La verdadera izquierda es internacionalista y no cae en tales trampas. Pero en capas importantes de la población, tanto en Catalunya como en España, falta instinto político de clase y el nacionalismo prende fácilmente en ellas, con toda la carga emocional de los discursos patrioteros y populistas. Es sensata la postura de la alcaldesa de Barcelona, Ada Colau, que defendió el referéndum pero se opone a una declaración unilateral de independencia, al tiempo que pide la mediación europea y la apertura de un diálogo entre el estado español y el gobierno catalán. Pero no es fácil que pueda imponerse en el actual ambiente crispado.

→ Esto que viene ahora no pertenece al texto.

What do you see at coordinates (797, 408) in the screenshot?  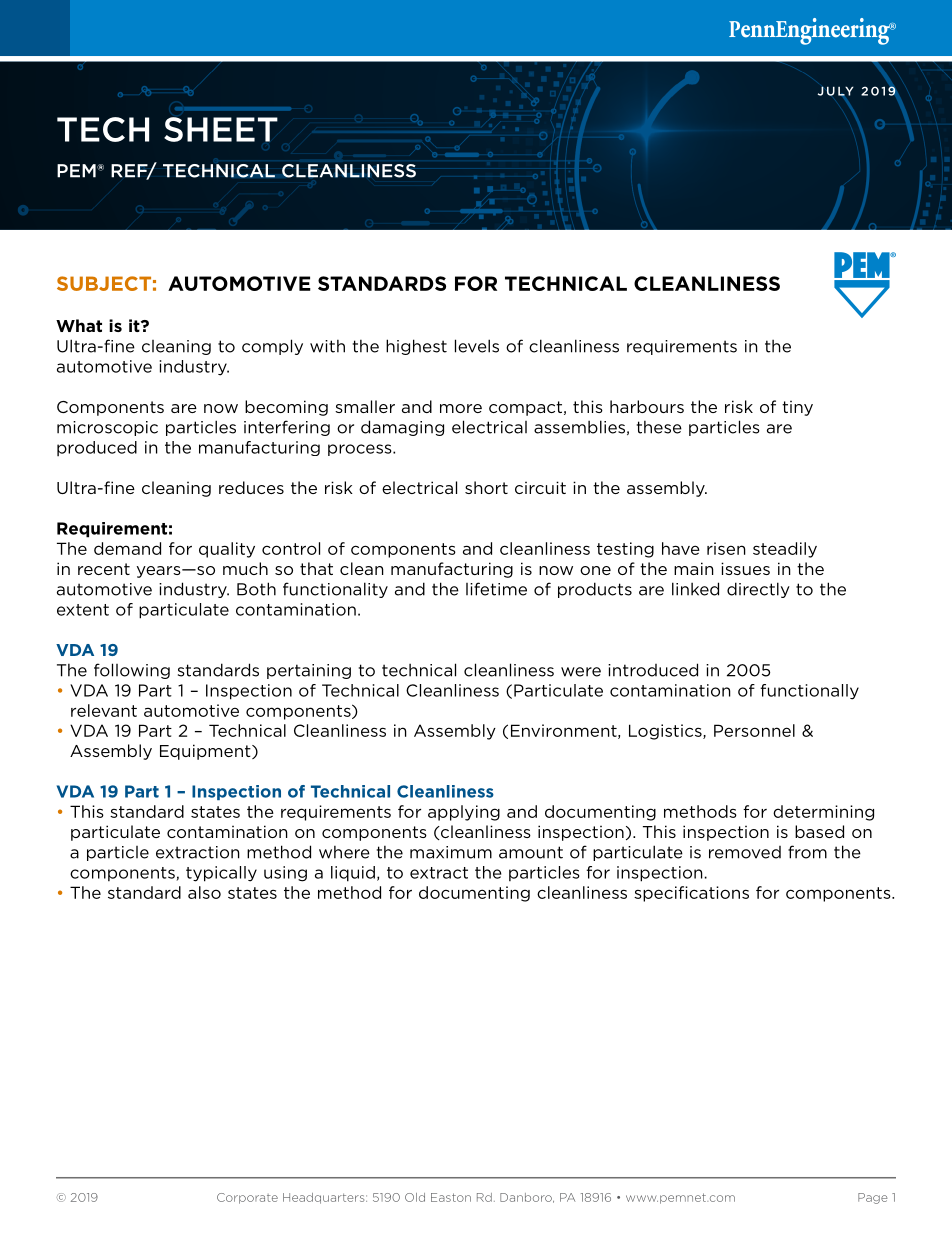 I see `tiny` at bounding box center [797, 408].
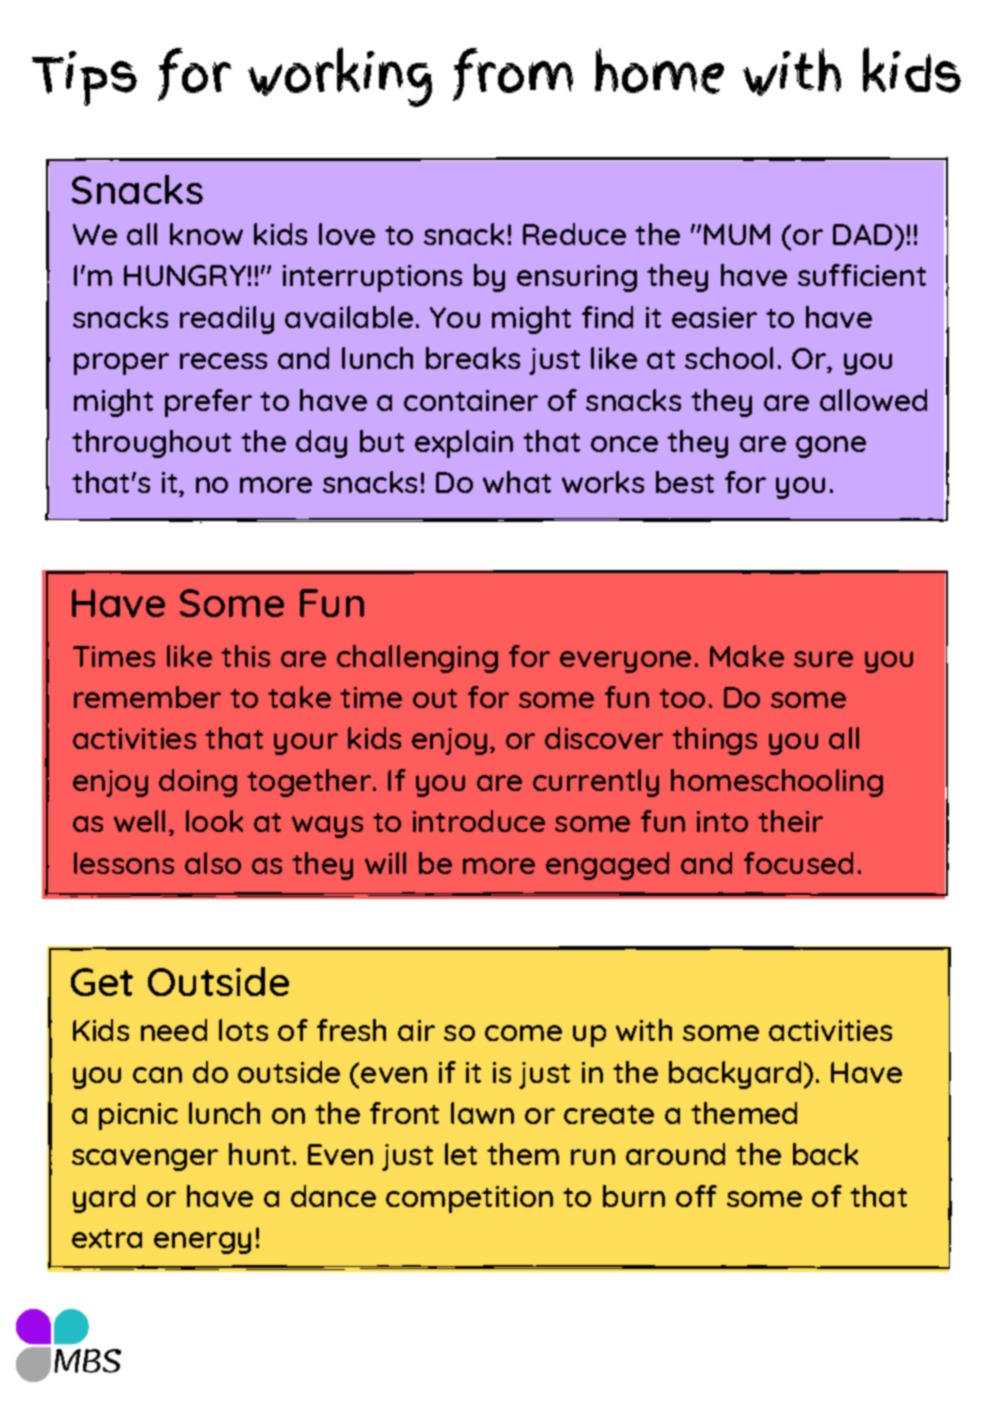 This screenshot has height=1407, width=995. I want to click on from, so click(513, 74).
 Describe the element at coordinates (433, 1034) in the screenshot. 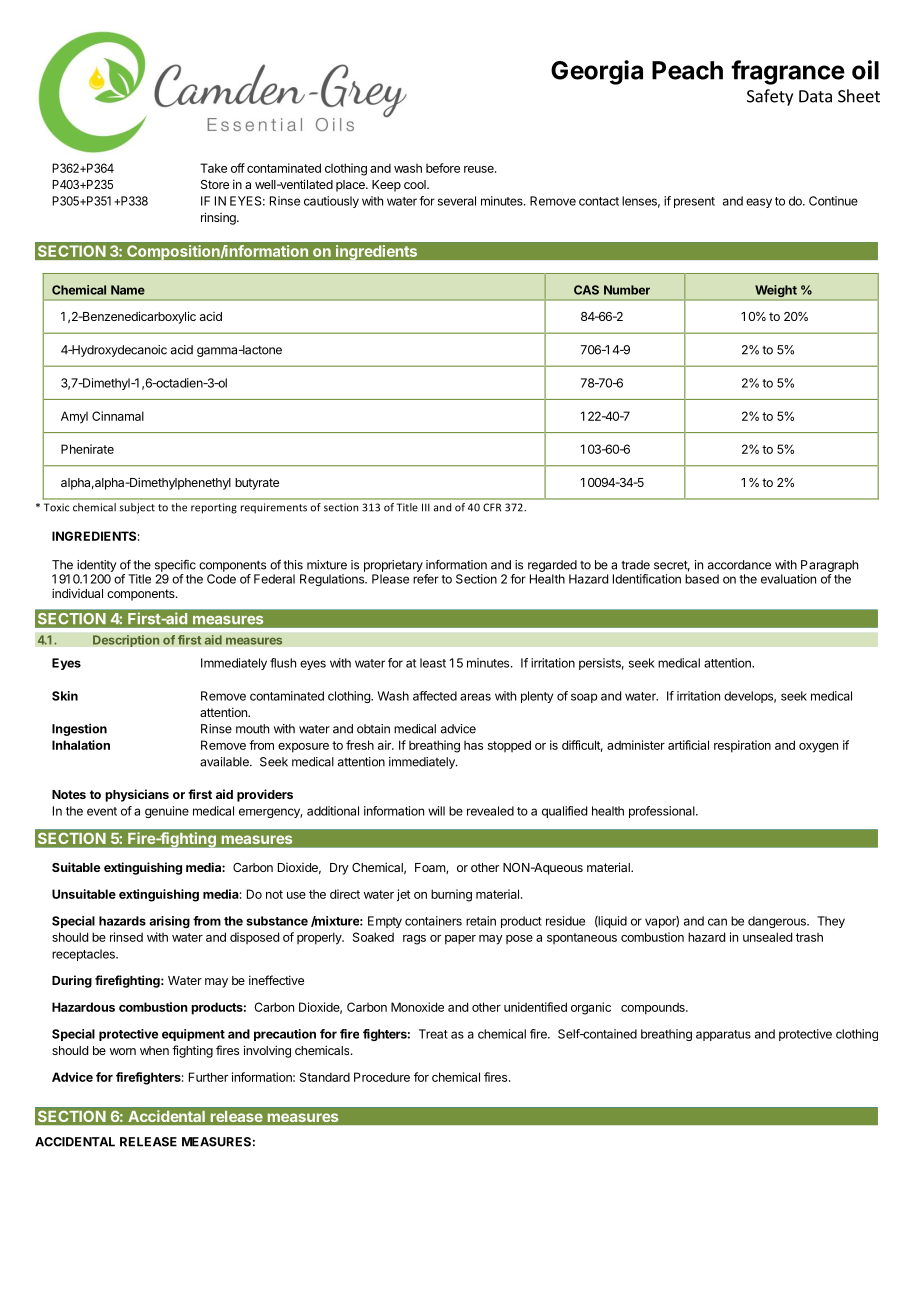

Los catalanes se sienten ahora menos españoles que nunca. Pretender que lo sigan siendo a la fuerza va a volverse insostenible muy pronto. O se negocia un nuevo modelo (podría ser sobre la base de la propuesta de un esquema de estado federal que plantea el partido socialista) o la crisis va a escalar. Ser aceptados en la Unión Europea como europeos tampoco parece un camino fácil para los catalanes. Tanto España como Catalunya tienen mucho que perder si sus líderes no se comportan a la altura, si no generan diálogo y acercamientos, si no arriban a una base mínima de consensos, desde el respeto y en la búsqueda de preservar la indispensable convivencia. Sólo la receta de más democracia puede salvar la democracia, por ahora débil, frágil y bajo sospecha.